- [Vorliegender Auszug]:

Darüber hinaus gibt es Programme zu Natur und Nachhaltigkeit, wobei etwa der durch beide Länder fließende Fluss Soča bzw. Isonzo eine Rolle spielen soll. Das jährliche traditionelle Gourmetfestival „Gusti di frontiera“ im Herbst wird kommendes Jahr kurzerhand in „Gusti senza frontiera“ umbenannt. Im Zuge der Schiene „Come Home“ werden aus der Region stammende Künstlerinnen und Künstler, die inzwischen international erfolgreich sind, eingeladen, ihrer Heimat wieder die Ehre zu erweisen. Einer davon ist Alexander Gadjiev, gebürtig aus Gorizia als Sohn einer slowenischen Mutter. Der 29-jährige Pianist ist zugleich „Botschafter“ der Kulturhauptstadt. Mit Orchester und Chor wird er auf der die Soča überspannenden und damit die beiden Länder verbindenden Solkan-Brücke auftreten. „Am Tag darauf spiele ich ein Solokonzert auf Sveta Gora, einem Heiligen Berg mit Kirche und Kloster, der für beide Länder ein wichtiger Ort ist“, kündigt er an. „Wir haben keine großen Kulturstätten wie etwa Wien“, erklärt Bric. Also machte man aus der Not eine Tugend, begab man sich auf die Suche nach schönen wie unüblichen Locations und kann nun zahlreiche „Hidden Treasures“ vor den Vorhang holen. „In einem Steinbruch, der immer noch in Betrieb ist und wo es ausschaut wie auf dem Mond, wird zum Beispiel die Tanzperformance ‚Borderless Body‘ über Robotik und den menschlichen Körper stattfinden.“
Das Team von Nova Gorica-Gorizia steht freilich auch in Kontakt mit den Verantwortlichen der diesjährigen österreichischen Kulturhauptstadt Bad Ischl – Salzkammergut. Wie beurteilt man die Performance dort? „Sie machen einen guten Job“, versichert Bric. „Aber sie sind auch in einer schwierigen Situation, weil nicht zuletzt die Schauplätze sehr verstreut sind. Es erfordert viel Anstrengung, den Leuten die verschiedenen Orte schmackhaft zu machen.“ Geplant ist jedenfalls, einige SKG-Projekte als „Erbe“ weiterzuführen – etwa die im Innenhof des alten Postgebäudes von Bad Ischl untergebrachte Installation „Luv Birds in toten Winkeln“ der slowenisch-österreichischen Künstlerin Maruša Sagadin, die auch in der slowenisch-italienischen Kulturhauptstadt 2025 ihren Platz finden soll.

- [Bereitgestellte Daten]:
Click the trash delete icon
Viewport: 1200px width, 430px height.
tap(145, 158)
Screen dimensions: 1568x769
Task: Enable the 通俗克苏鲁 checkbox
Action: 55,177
* * *
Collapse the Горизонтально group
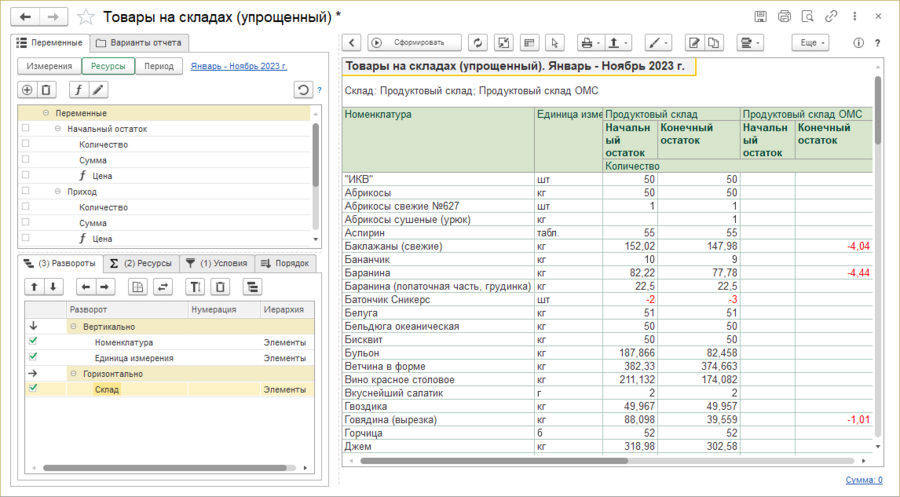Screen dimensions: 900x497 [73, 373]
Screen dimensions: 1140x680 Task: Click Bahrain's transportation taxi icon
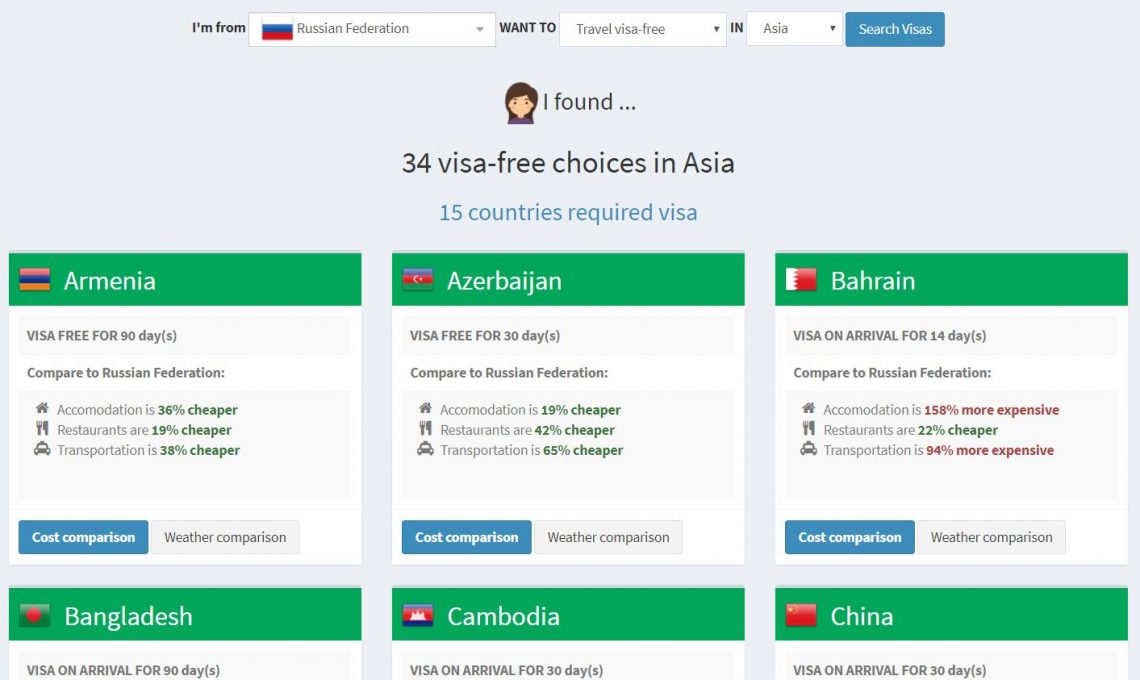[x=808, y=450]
---
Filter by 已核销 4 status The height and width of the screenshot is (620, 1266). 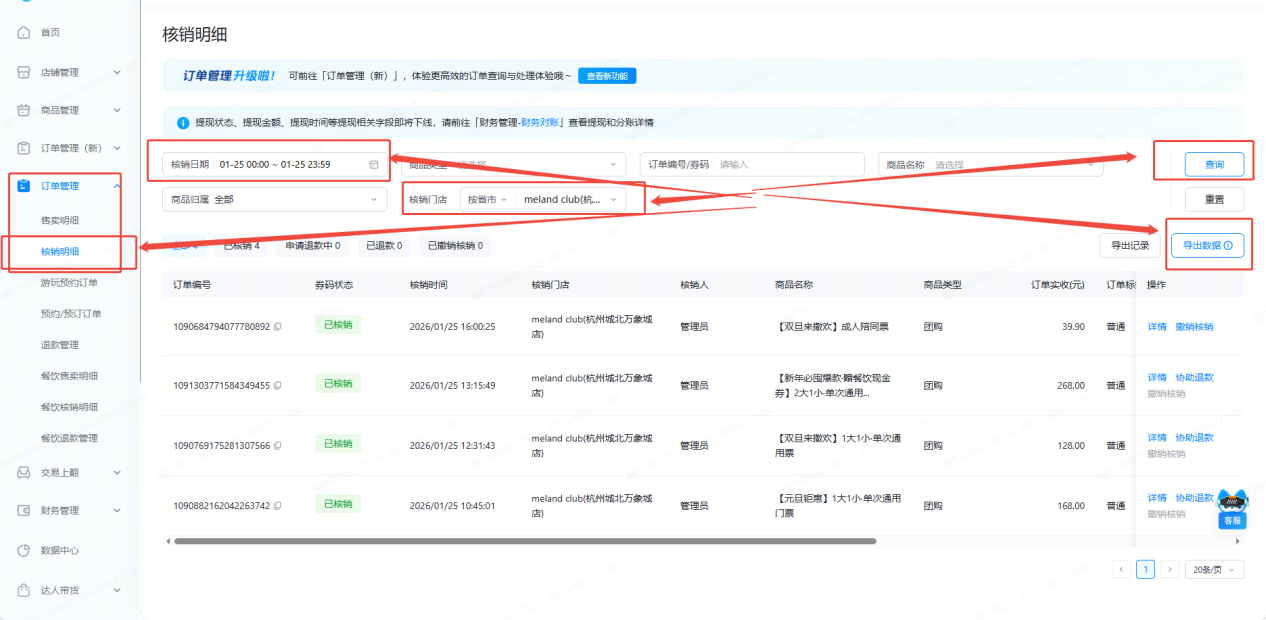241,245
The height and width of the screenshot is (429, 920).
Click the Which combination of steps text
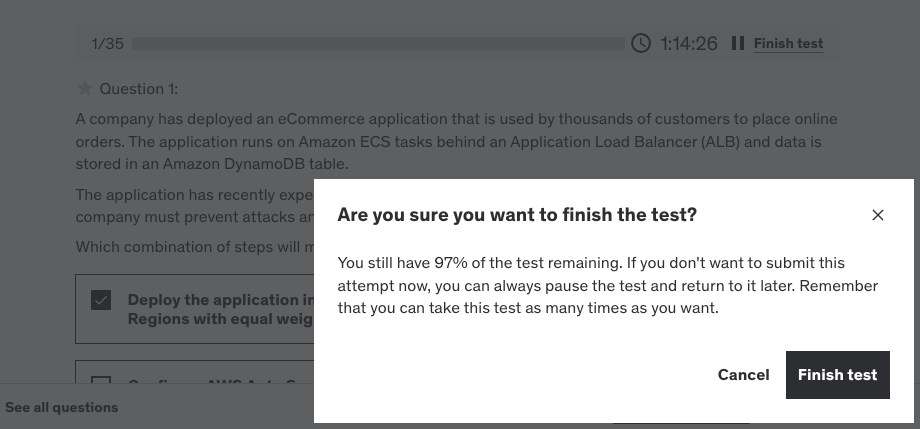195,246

- [Ihre Aufgaben]:
1 > Beantworten Sie anhand des Auszugs über die Kulturhauptstadt Nova Gorica-Gorizia:
(a) In welchen Namen wird das Gourmetfestival „Gusti di frontiera“ umbenannt?
(b) An welchem Ort findet die Tanzperformance „Borderless Body“ statt?
(c) Wo in Bad Ischl ist die Installation „Luv Birds in toten Winkeln“ untergebracht?
2 > Nehmen Sie den Auszug über die Kulturhauptstadt Nova Gorica-Gorizia nach dessen letztem Satz auf und schreiben Sie ihn weiter.
Die Daten stammen aus einer anderen Quelle als der Auszug.

- [Antworten]:
1 >
(a) „Gusti senza frontiera“
(b) In einem Steinbruch, der noch in Betrieb ist
(c) Im Innenhof des alten Postgebäudes

2 >
Was man hüben wie drüben kennt, ist die Skepsis von Teilen der Bevölkerung. „Jede Kulturhauptstadt erlebt das, man muss Überzeugungsarbeit leisten“, betont Bric. „Wenn man die Bewerbung gewinnt, sind einen Monat lang alle happy. Dann geht es los“, lacht die künstlerische Beraterin. „Die Leute glauben, man kriegt einen Zauberstab in die Hand und löst alle Probleme – von Schlaglöchern bis zu schmutzigen Plätzen – oder baut auf der Stelle ein neues Kulturzentrum.“ Natürlich müsse man sich bei dieser großen europäischen Initiative auch den eigenen Negativseiten stellen und dann aber einen Plan machen, wie man sie mithilfe von Kunst und Kultur verbessern kann. Wobei es nicht darum gehe, nur Hochkultur zu produzieren, sondern die Menschen mitzunehmen – was in der Region Bad Ischl etwa durch die Einbeziehung von Tradition und Handwerk gut gelungen sei.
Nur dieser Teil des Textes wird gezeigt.